# PROBLEM DETAILS
Every line between the one containing "Screen dimensions: 1294x775" and the last line of the data, both included, is to be set down exactly, and pictures are to be omitted.

ENTRIES PROVIDED section start

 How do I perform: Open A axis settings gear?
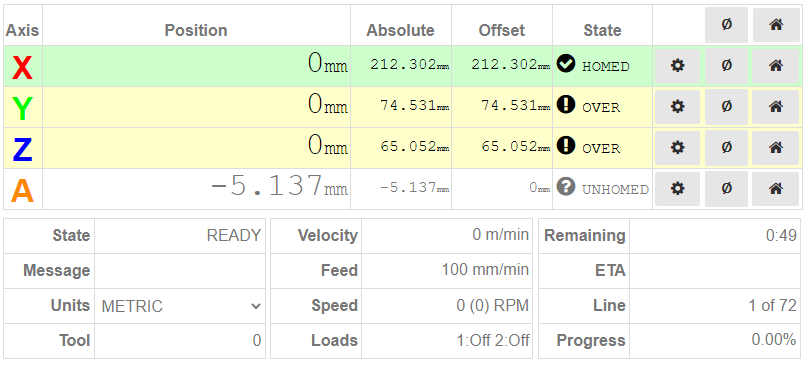tap(677, 189)
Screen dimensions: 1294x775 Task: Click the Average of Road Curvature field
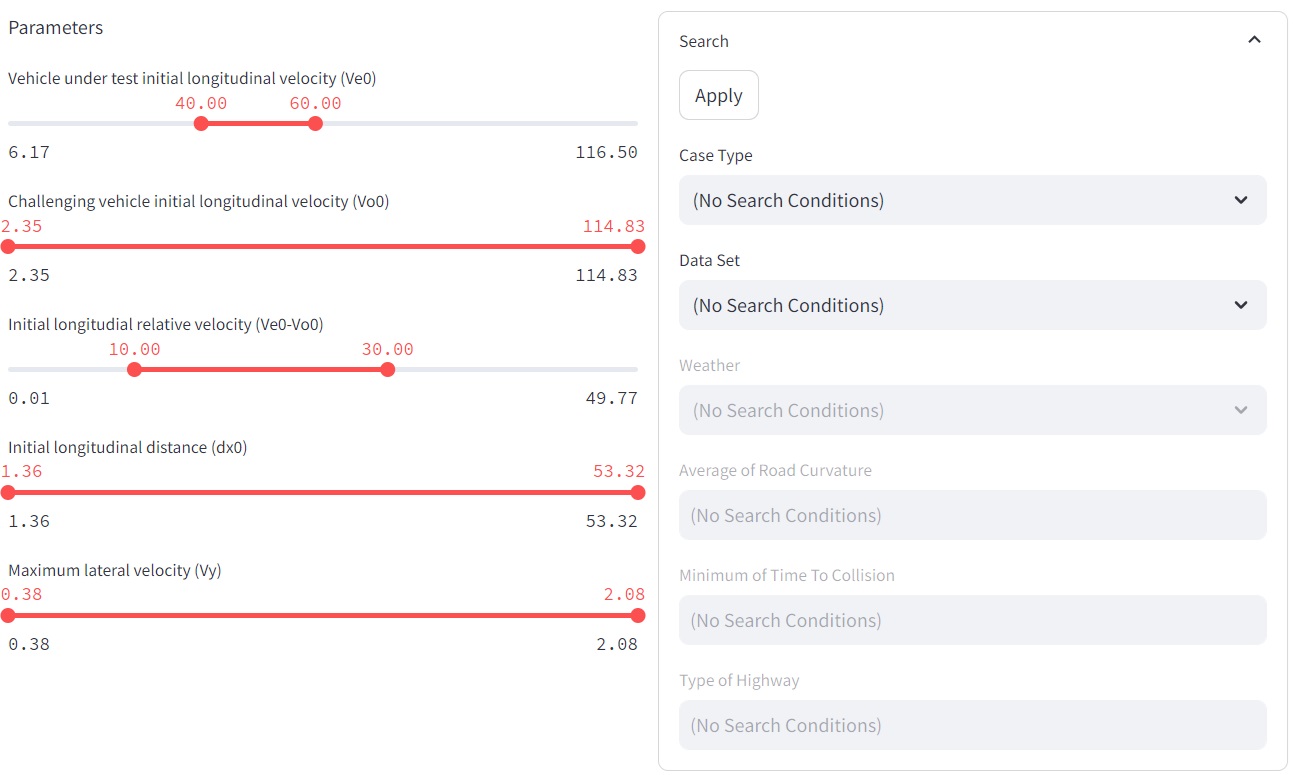[972, 515]
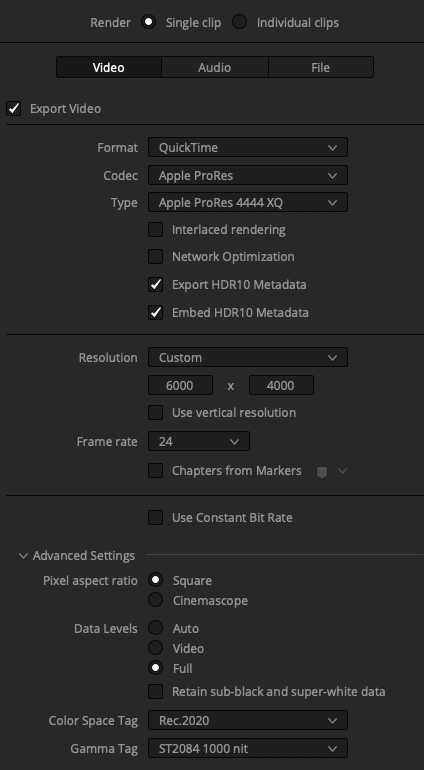Select the Individual clips render option
This screenshot has width=424, height=770.
pos(240,23)
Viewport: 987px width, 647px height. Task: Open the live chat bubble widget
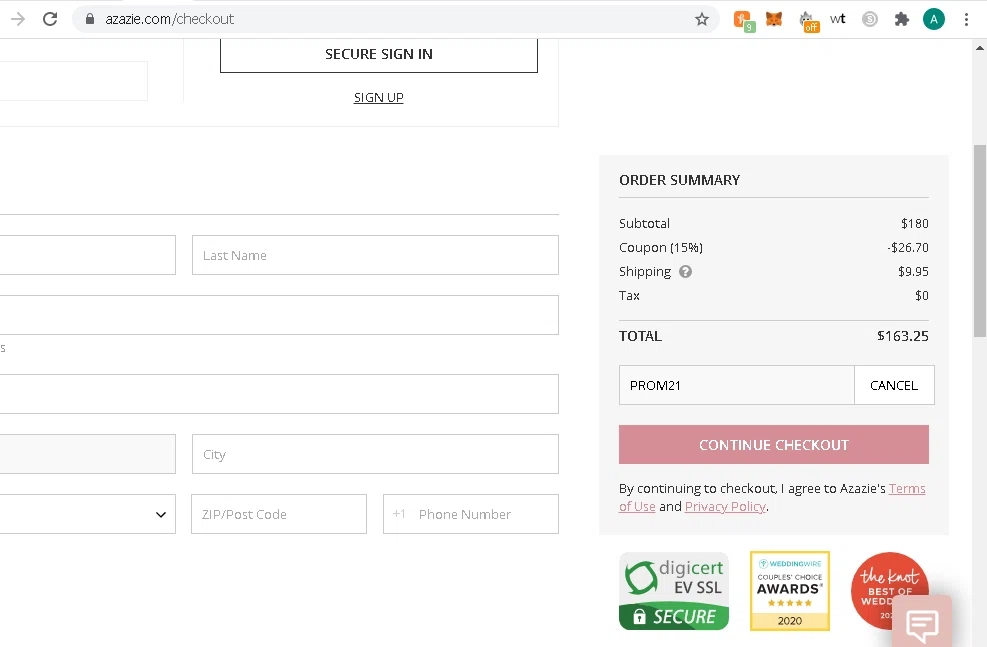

ENTRIES PROVIDED section end

# OUTPUT BELOW
Screen dimensions: 1294x775 Task: Click the Average of Road Curvature field
[972, 515]
Select the Individual clips render option
This screenshot has width=424, height=770.
pos(240,23)
Viewport: 987px width, 647px height. Task: Open the live chat bubble widget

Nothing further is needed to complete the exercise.